Antithrombotic therapy in coronary artery disease patients with atrial fibrillation
Beyond one year after coronary stenting, current guidelines[9, 24-26] have consistently recommended lifelong oral anticoagulant medication without antiplatelet therapy in patients with AF. However, the evidence for discontinuation of antiplatelet therapy in the above guidelines is insufficient, and the above decision was made based on a small number of observational studies [27]. The 2018 ESC guidelines for myocardial revascularization [28] suggested that aspirin should be taken lifelong for secondary prevention of SCAD after PCI, and even the duration of dual antiplatelet therapy should be extended for acute coronary syndrome (ACS). In patients with AF and SCAD beyond one year after PCI or ACS, the optimal antithrombotic regimen remains uncertain. According to this study of patients with coronary artery disease, there are many risk factors for systemic atherosclerosis, which can cause ischaemic stroke through atrial and nonatrial mechanisms. These patients may require a dual antithrombotic combination of oral anticoagulation and single antiplatelet therapy to avoid systemic embolism and stroke. The OAC-ALONE trial failed to establish the noninferiority of oral anticoagulation alone compared with a regimen of oral anticoagulation and single antiplatelet therapy because patient enrolment was prematurely terminated, leading to an underpowered sample size [29]. The AFIRE study demonstrated that rivaroxaban monotherapy was noninferior to combination anticoagulant therapy for efficacy and superior for major bleeding events in patients with AF and stable coronary artery disease [30]. However, the available evidence falls short of level 1 and class A status, and whether the current recommendation of anticoagulation alone beyond one year after coronary stenting is an optimal strategy remains to be further studied [31, 32].
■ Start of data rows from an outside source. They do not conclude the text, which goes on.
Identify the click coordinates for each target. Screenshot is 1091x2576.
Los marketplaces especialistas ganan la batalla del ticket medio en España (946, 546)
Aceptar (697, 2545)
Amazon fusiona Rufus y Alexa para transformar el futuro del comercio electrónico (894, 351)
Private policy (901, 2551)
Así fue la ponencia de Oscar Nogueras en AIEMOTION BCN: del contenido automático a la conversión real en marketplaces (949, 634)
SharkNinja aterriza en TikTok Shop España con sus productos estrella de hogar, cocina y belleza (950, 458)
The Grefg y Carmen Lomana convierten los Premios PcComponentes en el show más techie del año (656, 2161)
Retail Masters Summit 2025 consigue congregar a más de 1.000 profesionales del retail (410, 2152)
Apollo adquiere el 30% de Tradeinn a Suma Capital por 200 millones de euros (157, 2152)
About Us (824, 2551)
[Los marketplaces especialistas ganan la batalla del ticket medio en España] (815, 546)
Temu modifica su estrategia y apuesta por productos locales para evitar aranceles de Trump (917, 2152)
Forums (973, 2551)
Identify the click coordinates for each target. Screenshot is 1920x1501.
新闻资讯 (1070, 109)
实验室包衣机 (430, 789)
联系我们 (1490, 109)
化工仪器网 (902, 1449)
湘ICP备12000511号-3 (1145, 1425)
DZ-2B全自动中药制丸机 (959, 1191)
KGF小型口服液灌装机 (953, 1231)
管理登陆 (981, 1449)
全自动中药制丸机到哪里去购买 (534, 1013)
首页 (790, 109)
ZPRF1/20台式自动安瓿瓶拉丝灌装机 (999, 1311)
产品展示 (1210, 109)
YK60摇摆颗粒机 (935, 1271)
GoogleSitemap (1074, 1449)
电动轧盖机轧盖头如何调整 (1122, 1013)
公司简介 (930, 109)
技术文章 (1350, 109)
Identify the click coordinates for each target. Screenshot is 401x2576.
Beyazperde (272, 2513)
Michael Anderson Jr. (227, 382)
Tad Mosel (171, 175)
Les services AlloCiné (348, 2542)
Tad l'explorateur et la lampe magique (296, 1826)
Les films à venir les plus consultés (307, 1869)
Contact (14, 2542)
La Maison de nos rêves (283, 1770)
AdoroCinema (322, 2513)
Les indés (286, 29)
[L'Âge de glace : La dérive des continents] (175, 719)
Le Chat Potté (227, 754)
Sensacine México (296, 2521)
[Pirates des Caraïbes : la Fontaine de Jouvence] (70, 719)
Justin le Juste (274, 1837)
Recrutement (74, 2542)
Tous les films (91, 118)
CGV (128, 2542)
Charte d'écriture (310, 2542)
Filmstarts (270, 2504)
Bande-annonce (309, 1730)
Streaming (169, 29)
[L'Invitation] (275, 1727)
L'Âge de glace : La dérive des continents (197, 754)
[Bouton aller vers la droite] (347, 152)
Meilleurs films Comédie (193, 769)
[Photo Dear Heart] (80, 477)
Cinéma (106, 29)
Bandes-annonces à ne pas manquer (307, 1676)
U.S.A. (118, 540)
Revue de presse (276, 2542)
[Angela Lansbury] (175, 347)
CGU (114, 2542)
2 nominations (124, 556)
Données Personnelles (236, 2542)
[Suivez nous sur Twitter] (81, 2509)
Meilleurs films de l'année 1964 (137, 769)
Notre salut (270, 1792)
Study strength and limitations
The innovation of this study is that the object of this study is specifically patients with coronary artery disease, who tend to have a higher degree of atherosclerosis than patients with AF alone, and atherosclerotic factors may play a more significant role in the mechanism of ischaemic stroke.
The limitations of this study are that it was a retrospective cross-sectional study, and ischaemic stroke, CHADS2 score, and AF were measured at the same time. Complex aortic plaques and peripheral artery disease were not examined in these patients, so we cannot calculate the CHA2DS2-VASc score and explore its relationship with ischaemic stroke, which still needs further research.